Sometimes, it’s hard to tell whether healthcare is in such turmoil because the people on the inside of the system — administrators, physicians, nurses — are leading the charge to do more, and more efficiently for a growing number of patients; or if it’s because the institutions outside the system — government, payors, patients — are demanding more from administrators and clinicians who are already time- and energy-strapped. Either way, the picture of healthcare in this decade has become clear: Traditional models of delivering healthcare won’t cut it — it’s time to think outside the box on data, patient engagement and physician support.
1. Data integration is the future
Nearly every provider, hospital and healthcare facility has electronic health records (EHR) now. Yet, 80% of electronic healthcare information is unstructured — that is, patient data are incomplete, trends in symptoms and/or reasons for visits are not connected to create a full picture, and information is not shared between providers — all of which leave huge gaps in the healthcare record. What’s more, only 33% of facilities and providers use some sort of data-mining solution that would let them fit these pieces of the patient data puzzle together.

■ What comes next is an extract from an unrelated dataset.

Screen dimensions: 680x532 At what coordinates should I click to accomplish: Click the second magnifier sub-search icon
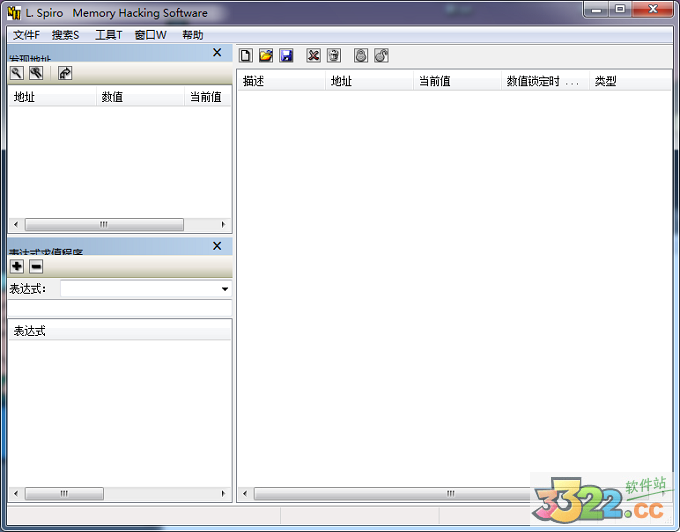pyautogui.click(x=36, y=73)
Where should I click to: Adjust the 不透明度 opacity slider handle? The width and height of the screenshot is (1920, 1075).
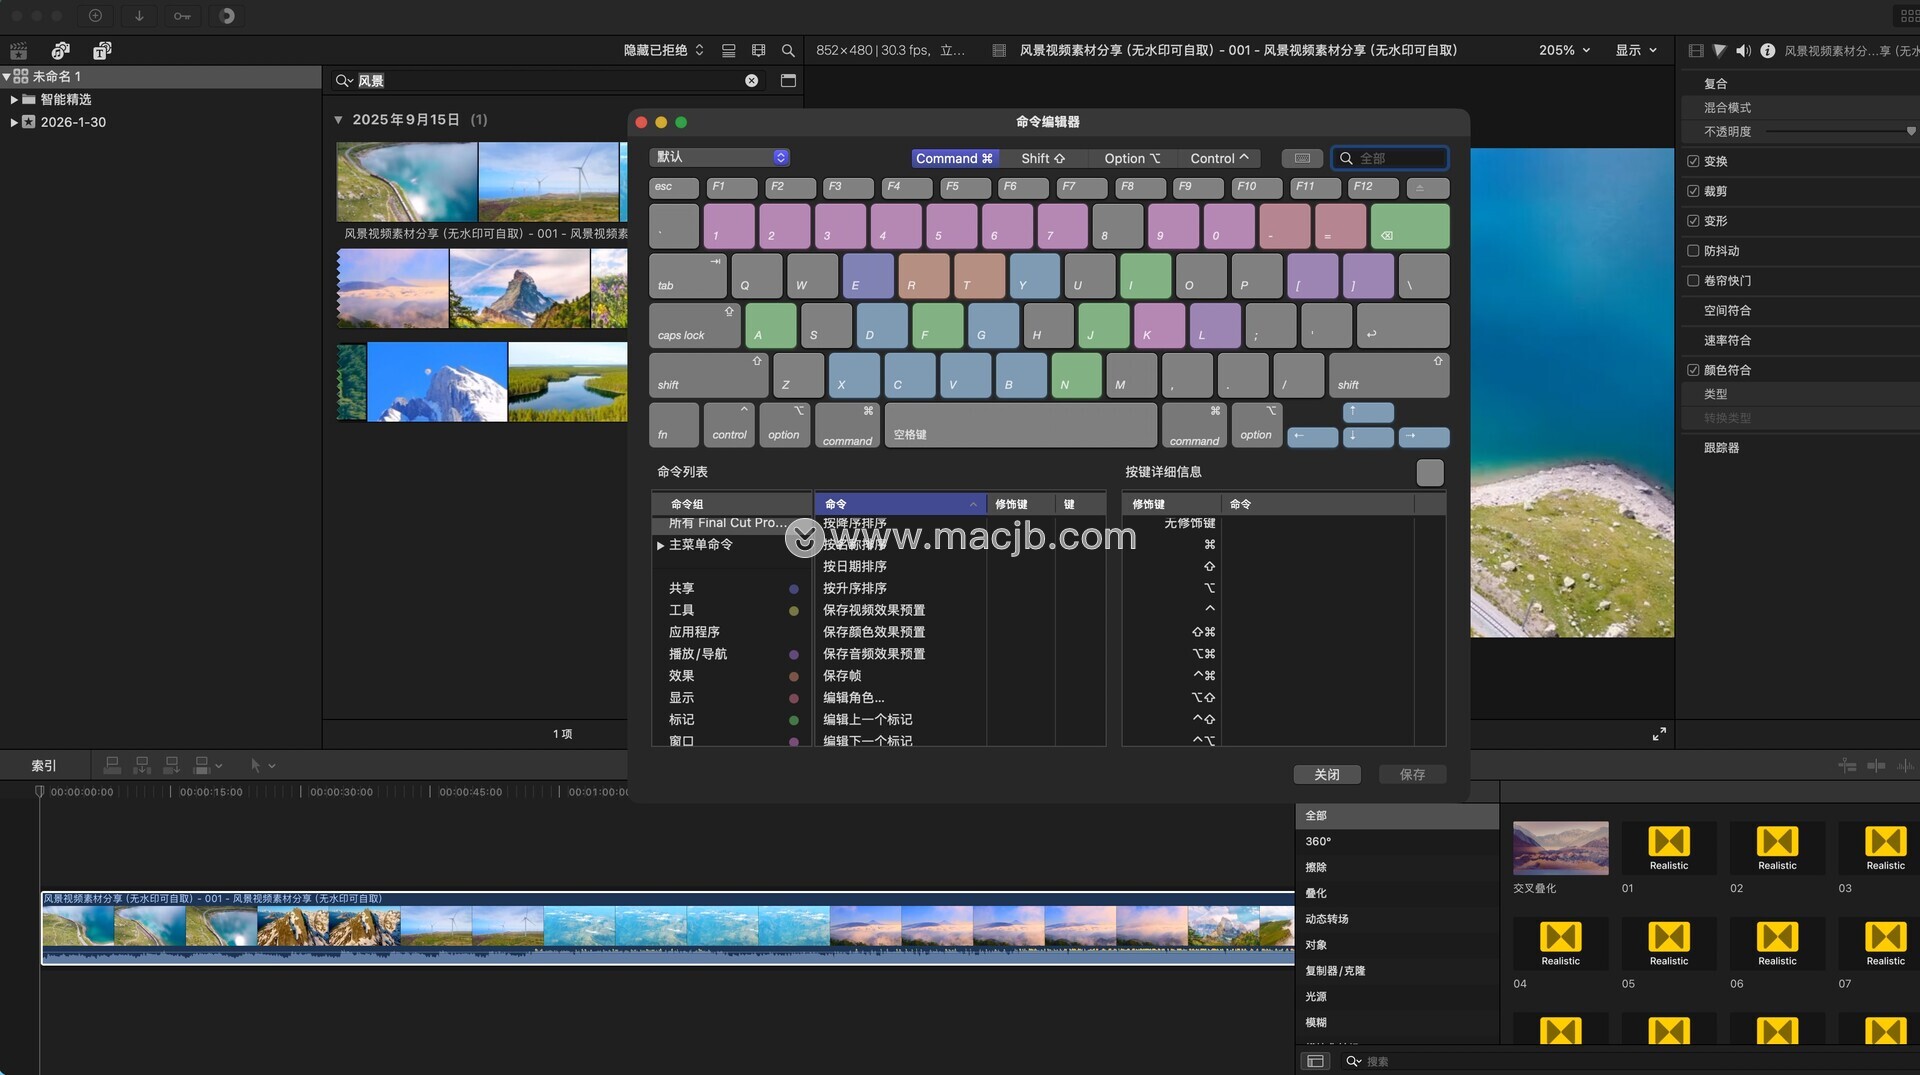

And that’s why we need integrated data, to create a post-EHR world where we not only have EHR, but we maximize its value. To do so, however, “Providers must have access to information originating from different sources, systems, formats, and hosts. Patients … and their healthcare providers require a comprehensive patient record,” says one expert. Complete data starts in the exam room, at the point of patient contact — for example, using scribes to record the information shared during those visits, thoroughly and directly into the EHR. While the Centers for Medicare and Medicaid Services (CMS) promote greater EHR interoperability, it’s your responsibility to ensure comprehensive data are there to share.
2. Make access easier for patients
Much like data, care also tends to occur in siloes. There’s the GP, who refers the patient on to the specialist, who works in another location and requires that the patient go through the appointment dance again. The specialist might order some blood tests, but those have to be done another day, on the other side of town, in a center set up in a strip mall. You get the idea: Even if patients can afford care and have made the effort to participate in their own health, access remains difficult. New models aim to change that. In Florida, one insurer is launching integrated-care facilities, which house primary care, specialty services, labs and diagnostics, all in one building. This way, the patient doesn’t have to make three separate appointments, on different days or even weeks, losing time at work or forcing them to arrange transportation from friends or family. And corner pharmacy chains are offering clinic services, let by nurse practitioners, so that patients can visit after business hours, or on weekends — the times that may be most convenient for them. There’s also the model of population healthcare, which emphasizes more-standardized healthcare approaches for chronic disease management, making it easier for patients to be seen by a specialist or even to move providers, while ensuring continuity of care.
3. Provide physicians the right support
Physicians want to treat patients — it’s what they’re best at, and what they spent many years training to do well. CMS-driven quality indicator and payment reforms are encouraging integrated and patient-centered care. But successful patient-centered care relies on well-planned team-based care. In other words, even the most engaged physician can’t disrupt healthcare alone. Care teams should include physician assistants, specialist nurse practitioners and other clinicians, as well as non-clinicians who provide support services during a patient visit or in between patient visits with clinicians. These workers — who can include medical assistants, scribes, health coaches and educators, care coordinators, patient advocates, peer counselors and community health workers — should be tasked with creating the best patient experience possible. And a large part of a good patient experience is reflected in the perception of a good relationship between the patient and the physician. Removing administrative burdens and communication obstacles where possible supports physicians, letting them feel engaged in their work so they can foster those relationships.
It’s perhaps ironic that we think of the personal physician-patient relationship as something that existed in a bygone era. Similarly, integrated care systems are considered “traditional” in some countries. Being good at sharing was something we were taught in kindergarten. Maybe “disrupting” and “transforming” care delivery is about bringing back some of the values that were once hallmarks of healthcare, and re-adopting them in a healthcare system that’s in flux.